En la prolongación de lo que ha hecho Dupuy (1979), propongo que la categoría de la ‘paradoja’ sea considerada en adelante una categoría irreductible, congénita en las relaciones interpresonales y en la cultura humana, y que en ella se funde una epistemología de la ‘vía media’. Contrariamente a René Girard, cuyos escenarios pecan de apocalípticos, cabe asumir la paradoja por su asombrosa capacidad regeneradora. Dupuy nos incita a valorar positivamente los obstáculos con los que topamos a cada paso, ya que ellos son componentes imprescindibles de la comunicación y condiciones previas a la preservación de las diferencias entre los hombres.
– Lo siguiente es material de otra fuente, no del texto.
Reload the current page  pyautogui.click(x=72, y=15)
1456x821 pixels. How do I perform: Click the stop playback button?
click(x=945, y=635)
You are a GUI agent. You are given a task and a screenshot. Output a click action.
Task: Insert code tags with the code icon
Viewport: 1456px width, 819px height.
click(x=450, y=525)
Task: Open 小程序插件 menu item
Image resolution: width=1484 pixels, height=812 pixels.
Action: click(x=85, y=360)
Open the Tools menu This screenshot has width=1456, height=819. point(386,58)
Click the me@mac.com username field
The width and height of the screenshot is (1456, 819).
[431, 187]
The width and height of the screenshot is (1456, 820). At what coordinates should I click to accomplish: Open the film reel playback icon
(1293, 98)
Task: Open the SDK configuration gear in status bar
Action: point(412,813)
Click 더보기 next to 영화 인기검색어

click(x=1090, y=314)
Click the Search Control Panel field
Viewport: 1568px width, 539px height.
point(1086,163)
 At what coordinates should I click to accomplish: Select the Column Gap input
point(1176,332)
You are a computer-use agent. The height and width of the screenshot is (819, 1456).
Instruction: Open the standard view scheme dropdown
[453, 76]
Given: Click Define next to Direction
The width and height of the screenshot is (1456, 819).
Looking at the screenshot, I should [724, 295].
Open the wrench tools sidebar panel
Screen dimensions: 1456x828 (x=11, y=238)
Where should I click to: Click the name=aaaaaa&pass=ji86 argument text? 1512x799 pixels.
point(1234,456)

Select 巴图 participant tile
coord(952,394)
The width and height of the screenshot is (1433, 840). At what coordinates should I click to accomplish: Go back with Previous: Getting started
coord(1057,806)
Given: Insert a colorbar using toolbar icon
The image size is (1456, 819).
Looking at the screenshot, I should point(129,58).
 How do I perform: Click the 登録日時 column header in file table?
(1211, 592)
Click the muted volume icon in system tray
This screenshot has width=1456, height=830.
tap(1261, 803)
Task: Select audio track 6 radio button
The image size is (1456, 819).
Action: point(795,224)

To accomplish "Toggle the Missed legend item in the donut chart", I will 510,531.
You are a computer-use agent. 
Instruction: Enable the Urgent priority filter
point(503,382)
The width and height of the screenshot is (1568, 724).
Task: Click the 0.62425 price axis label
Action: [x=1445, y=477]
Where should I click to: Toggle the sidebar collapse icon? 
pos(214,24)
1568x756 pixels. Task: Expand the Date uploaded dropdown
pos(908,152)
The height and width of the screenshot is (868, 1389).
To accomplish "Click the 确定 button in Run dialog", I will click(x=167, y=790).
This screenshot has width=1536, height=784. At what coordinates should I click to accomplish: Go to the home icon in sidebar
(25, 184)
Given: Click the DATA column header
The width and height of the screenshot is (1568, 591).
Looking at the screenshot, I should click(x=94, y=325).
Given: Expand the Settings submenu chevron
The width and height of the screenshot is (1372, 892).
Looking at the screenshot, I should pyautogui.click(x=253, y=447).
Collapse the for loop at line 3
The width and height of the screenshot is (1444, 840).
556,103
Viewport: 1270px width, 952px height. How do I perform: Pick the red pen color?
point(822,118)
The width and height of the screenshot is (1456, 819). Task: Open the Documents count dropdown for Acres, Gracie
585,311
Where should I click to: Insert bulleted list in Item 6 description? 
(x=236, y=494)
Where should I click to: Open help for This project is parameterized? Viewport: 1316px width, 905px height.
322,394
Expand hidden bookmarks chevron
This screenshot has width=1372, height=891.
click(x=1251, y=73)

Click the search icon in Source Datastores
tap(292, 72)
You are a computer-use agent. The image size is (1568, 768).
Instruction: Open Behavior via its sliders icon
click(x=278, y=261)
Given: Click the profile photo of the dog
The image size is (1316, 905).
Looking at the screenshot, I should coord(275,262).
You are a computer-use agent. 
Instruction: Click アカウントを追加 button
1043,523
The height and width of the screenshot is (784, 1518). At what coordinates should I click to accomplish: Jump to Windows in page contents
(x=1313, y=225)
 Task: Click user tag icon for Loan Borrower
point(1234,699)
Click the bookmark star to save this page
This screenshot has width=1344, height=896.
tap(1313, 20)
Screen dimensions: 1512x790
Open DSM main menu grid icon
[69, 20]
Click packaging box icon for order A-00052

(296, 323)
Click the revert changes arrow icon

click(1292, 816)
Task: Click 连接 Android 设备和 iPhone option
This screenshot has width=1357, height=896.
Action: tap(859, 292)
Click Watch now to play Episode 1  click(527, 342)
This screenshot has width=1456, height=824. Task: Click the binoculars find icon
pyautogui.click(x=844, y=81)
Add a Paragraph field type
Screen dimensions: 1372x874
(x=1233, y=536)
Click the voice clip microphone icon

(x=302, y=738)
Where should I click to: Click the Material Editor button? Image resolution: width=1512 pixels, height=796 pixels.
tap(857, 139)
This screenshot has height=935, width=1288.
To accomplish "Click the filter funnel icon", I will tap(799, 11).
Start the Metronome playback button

El individuo contemporáneo tal como queda plasmado en obras artísticas como la de Puig no puede liberarse por completo del poder de los demás, pero no por eso abriga aspiraciones nostálgicas por el regreso de modos de vida no alienados. Por otra parte, se niega a creer también que se halle indefenso ante una situación de dominio insoslayable, y considera la conquista de limitadas parcelas de libertad al alcance de cada uno. La nueva gestión del mimetismo trabaja simultáneamente en direcciones diferentes: si bien establece tiranías mediadoras, ofrece asimismo nuevos estímulos e introduce inesperadas modalidades de desarrollo personal. Mediante una reconceptualización de lo ‘romántico’ en términos  dinámicos, se le puede abrir camino a la única libertad que tiene sentido, la que consiste a ‘pensar lo mismo’ pero de otro modo.

Publicado en: Anthropos (Barcelona), René Girard. Deseo mimético y estructura antropológica, n° 213, 2007, pp. 112-125.